Millennium would have been the largest coal export facility in North America, sending up to 48.5 million tons of Powder River and Uinta Basin coal annually to Asian markets that are quickly turning away from coal-fired power.

“Today the State of Washington stood up for clean water,” said Mark Fix, past chair of the Northern Plains Resource Council. “The state’s decision to protect their own water on the Columbia also helps protect farm and ranch irrigators like me. In southeastern Montana, coal seams are aquifers. Mining more coal for export would further disrupt our watersheds and lead to more salty water discharged into the rivers and streams we rely on in agriculture. If we don’t have water, we don’t have anything.”

Fix ranches and irrigates downriver of several Montana coal mines in the Powder River Basin.

The state’s analysis found climate pollution from this project would be equivalent to adding 8 million cars to the road at a time when our changing climate is contributing to catastrophic forest fires and stronger hurricanes.

Millennium would also add up to 16 trains a day traveling between the Powder River Basin and Longview, tying up traffic and affecting public safety response times in rail communities across and contributing to higher rates of cancer in low-income communities.

“Toxic diesel emissions, coal dust, and delayed emergency response threaten all of us, but especially young children, the elderly and those with pre-existing conditions. Low-income and frontline neighborhoods would be hit hardest. As a cancer doctor, I’m acutely aware that, because of today’s decision, we can all breathe easier,” said Dr. Stephen Chandler of Longview.
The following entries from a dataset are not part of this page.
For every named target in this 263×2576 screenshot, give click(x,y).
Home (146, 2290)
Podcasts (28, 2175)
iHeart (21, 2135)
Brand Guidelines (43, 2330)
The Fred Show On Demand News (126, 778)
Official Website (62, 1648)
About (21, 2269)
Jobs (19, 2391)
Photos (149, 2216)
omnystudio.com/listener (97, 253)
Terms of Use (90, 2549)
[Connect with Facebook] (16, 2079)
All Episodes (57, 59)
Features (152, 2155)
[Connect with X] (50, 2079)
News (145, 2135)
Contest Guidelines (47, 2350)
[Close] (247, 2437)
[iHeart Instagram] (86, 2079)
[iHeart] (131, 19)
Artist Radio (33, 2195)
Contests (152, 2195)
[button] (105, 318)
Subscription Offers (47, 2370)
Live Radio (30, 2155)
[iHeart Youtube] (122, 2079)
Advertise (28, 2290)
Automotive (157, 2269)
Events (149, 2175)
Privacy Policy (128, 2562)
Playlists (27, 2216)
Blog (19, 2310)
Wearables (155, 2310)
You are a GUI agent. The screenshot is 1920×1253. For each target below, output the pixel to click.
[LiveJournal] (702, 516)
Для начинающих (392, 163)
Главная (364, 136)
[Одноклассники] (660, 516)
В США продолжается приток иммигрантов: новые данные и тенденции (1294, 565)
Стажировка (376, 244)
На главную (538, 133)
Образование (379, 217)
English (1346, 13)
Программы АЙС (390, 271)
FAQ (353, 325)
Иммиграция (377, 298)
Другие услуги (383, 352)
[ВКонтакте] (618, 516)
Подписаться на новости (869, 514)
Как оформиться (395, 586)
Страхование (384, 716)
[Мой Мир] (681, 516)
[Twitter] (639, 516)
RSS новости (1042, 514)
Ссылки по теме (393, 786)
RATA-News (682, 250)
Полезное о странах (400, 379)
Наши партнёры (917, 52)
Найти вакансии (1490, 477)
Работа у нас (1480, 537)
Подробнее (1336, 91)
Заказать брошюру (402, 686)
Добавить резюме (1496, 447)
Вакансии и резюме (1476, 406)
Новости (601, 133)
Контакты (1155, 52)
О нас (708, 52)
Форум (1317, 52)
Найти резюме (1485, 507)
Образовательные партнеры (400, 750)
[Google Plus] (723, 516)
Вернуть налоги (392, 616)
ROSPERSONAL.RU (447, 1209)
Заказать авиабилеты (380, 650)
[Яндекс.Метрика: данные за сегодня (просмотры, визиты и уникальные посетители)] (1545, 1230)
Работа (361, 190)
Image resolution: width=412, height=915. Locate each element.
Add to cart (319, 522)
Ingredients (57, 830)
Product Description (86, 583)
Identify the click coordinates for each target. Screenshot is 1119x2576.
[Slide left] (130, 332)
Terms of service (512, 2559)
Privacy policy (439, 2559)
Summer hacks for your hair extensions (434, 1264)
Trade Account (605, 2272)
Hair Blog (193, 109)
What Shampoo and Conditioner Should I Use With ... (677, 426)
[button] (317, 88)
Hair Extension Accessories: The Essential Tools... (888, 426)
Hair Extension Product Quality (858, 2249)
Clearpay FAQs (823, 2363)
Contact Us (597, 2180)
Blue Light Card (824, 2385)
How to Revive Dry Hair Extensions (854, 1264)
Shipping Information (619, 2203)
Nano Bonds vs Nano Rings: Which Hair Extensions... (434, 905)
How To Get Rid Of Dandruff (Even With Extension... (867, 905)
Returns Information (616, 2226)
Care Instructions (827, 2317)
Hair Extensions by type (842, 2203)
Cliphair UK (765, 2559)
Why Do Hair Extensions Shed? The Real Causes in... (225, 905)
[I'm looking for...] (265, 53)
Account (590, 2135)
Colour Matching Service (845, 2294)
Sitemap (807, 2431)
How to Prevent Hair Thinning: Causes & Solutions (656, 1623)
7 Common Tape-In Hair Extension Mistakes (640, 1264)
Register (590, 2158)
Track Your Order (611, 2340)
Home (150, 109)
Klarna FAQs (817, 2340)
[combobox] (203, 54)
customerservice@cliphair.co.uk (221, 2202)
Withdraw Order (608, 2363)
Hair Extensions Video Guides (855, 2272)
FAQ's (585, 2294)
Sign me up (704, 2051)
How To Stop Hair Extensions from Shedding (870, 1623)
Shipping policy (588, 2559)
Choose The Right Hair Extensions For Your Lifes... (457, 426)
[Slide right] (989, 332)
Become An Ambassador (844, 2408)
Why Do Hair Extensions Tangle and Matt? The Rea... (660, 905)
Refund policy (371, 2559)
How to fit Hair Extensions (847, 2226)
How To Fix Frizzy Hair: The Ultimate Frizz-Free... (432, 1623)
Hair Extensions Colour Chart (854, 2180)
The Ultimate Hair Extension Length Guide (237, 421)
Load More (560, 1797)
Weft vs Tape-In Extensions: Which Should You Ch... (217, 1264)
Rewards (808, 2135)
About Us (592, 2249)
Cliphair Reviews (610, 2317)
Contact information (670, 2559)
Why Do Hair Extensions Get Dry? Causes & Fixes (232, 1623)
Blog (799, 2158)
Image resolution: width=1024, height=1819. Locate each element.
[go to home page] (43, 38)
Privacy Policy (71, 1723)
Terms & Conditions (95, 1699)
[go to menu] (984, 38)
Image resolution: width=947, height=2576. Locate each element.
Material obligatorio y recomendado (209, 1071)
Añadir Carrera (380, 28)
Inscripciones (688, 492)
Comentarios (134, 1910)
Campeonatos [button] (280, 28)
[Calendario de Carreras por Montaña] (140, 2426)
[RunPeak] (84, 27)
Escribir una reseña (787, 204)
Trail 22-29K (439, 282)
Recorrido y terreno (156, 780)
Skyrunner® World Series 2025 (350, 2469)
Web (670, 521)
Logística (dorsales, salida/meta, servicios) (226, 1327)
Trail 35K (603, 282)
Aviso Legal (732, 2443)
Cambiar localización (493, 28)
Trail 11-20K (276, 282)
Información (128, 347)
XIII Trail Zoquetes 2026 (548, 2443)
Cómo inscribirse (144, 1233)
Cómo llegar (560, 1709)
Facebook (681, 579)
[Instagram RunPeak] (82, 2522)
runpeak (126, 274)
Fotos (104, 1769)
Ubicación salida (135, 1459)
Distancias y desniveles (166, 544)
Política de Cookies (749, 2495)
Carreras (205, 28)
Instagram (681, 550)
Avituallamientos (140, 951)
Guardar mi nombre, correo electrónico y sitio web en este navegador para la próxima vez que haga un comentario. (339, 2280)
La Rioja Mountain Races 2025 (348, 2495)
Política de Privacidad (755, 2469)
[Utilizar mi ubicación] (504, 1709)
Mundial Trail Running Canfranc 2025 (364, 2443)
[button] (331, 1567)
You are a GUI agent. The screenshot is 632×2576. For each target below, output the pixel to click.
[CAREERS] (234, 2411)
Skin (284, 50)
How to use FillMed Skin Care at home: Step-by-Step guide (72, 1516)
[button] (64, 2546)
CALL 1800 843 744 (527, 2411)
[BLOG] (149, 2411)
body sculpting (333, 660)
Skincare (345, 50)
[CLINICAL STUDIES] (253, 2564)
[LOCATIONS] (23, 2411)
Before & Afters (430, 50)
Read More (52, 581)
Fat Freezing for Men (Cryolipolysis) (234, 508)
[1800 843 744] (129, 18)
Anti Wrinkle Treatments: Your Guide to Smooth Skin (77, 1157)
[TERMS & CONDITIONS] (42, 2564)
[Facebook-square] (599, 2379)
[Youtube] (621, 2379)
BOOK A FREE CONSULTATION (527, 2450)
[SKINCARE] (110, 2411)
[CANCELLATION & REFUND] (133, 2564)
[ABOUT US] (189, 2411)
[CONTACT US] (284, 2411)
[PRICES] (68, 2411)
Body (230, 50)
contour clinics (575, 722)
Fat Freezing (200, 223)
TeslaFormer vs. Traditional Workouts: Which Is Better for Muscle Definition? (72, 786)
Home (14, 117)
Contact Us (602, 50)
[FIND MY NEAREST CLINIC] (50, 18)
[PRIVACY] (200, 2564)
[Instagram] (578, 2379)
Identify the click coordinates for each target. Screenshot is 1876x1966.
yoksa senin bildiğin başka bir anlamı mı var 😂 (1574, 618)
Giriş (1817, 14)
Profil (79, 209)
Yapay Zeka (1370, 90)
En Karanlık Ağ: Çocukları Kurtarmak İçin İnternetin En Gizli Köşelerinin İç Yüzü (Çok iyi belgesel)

Earlier this year the Washington Department of Natural Resources (DNR) dealt a major blow to the project when it denied a critical sublease for Millennium to operate on the Columbia River. DNR cited the coal export terminals’s lack of a viable business plan given Asian countries’ steadily declining demand for coal. Millennium sued DNR. Oral arguments in that case are scheduled for Oct. 27. Millennium also needs permits from multiple state agencies, the federal government, and Cowlitz County.

WORC and its member groups participated extensively in the environmental reviews of the port due to the heavy traffic rail impacts on dozens of communities between Wyoming and Longview, as well as the effects of massive new mines on surface and groundwaters in the region.